*** Opening Records for the task ***

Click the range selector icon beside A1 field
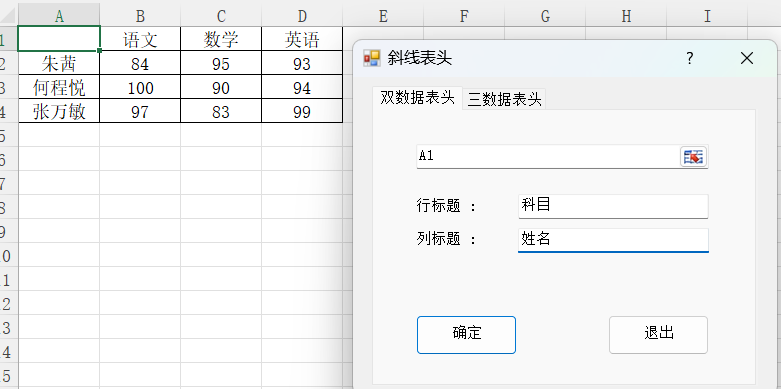This screenshot has height=389, width=781. (693, 156)
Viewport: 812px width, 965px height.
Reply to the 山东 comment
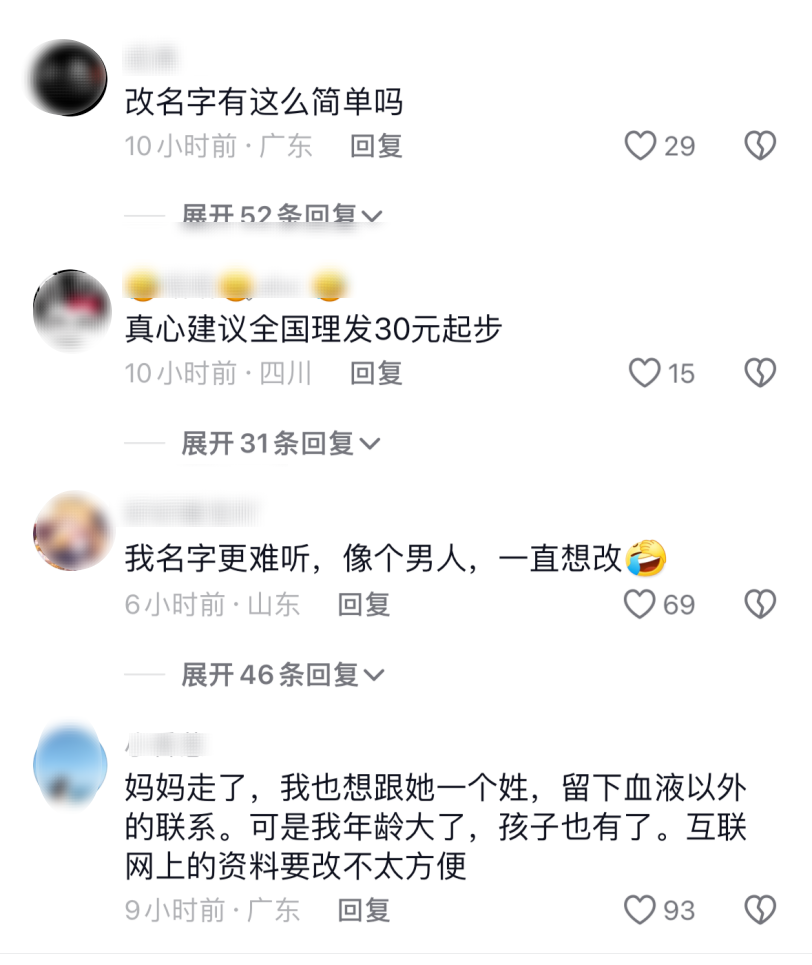364,604

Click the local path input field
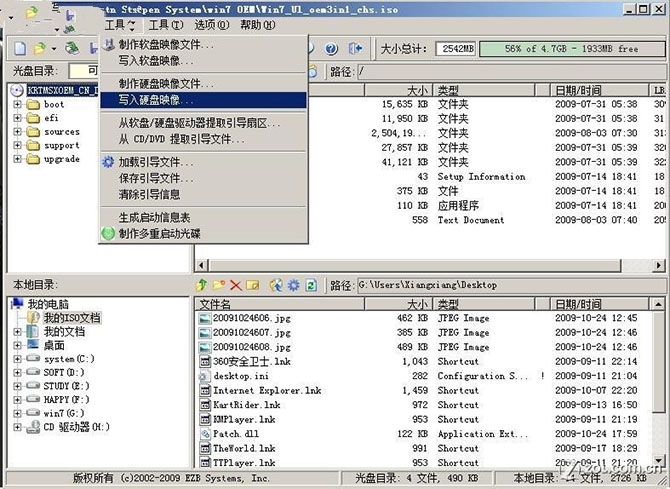(500, 285)
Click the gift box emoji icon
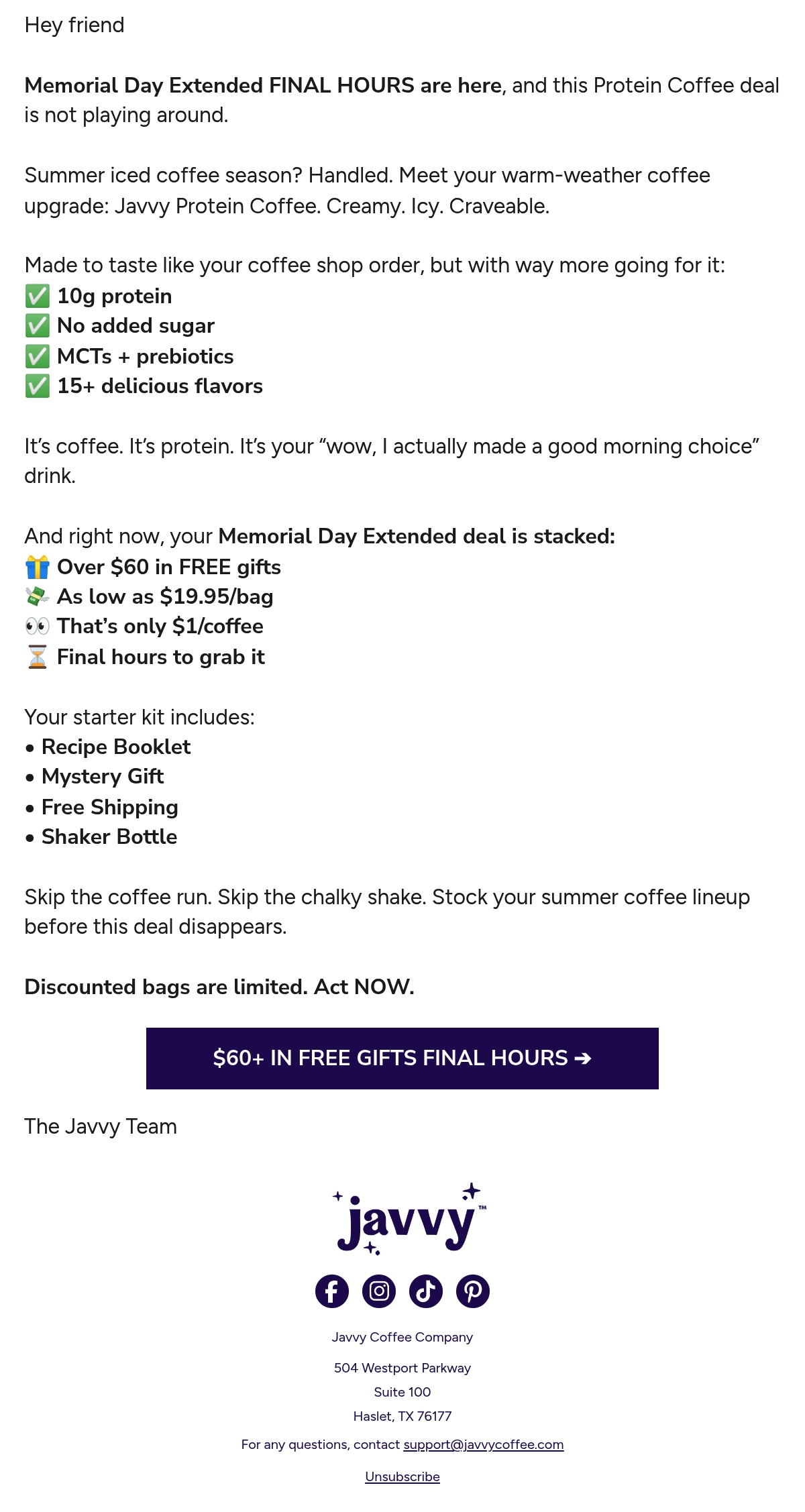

*** Closing Records for the task ***

→ Work task:
Output each record exactly as it appears, but not the pictures.

→ Task result:
Click the range selector icon beside A1 field
This screenshot has height=389, width=781. (693, 156)
Viewport: 812px width, 965px height.
Reply to the 山东 comment
364,604

Click the local path input field
(500, 285)
Click the gift box emoji icon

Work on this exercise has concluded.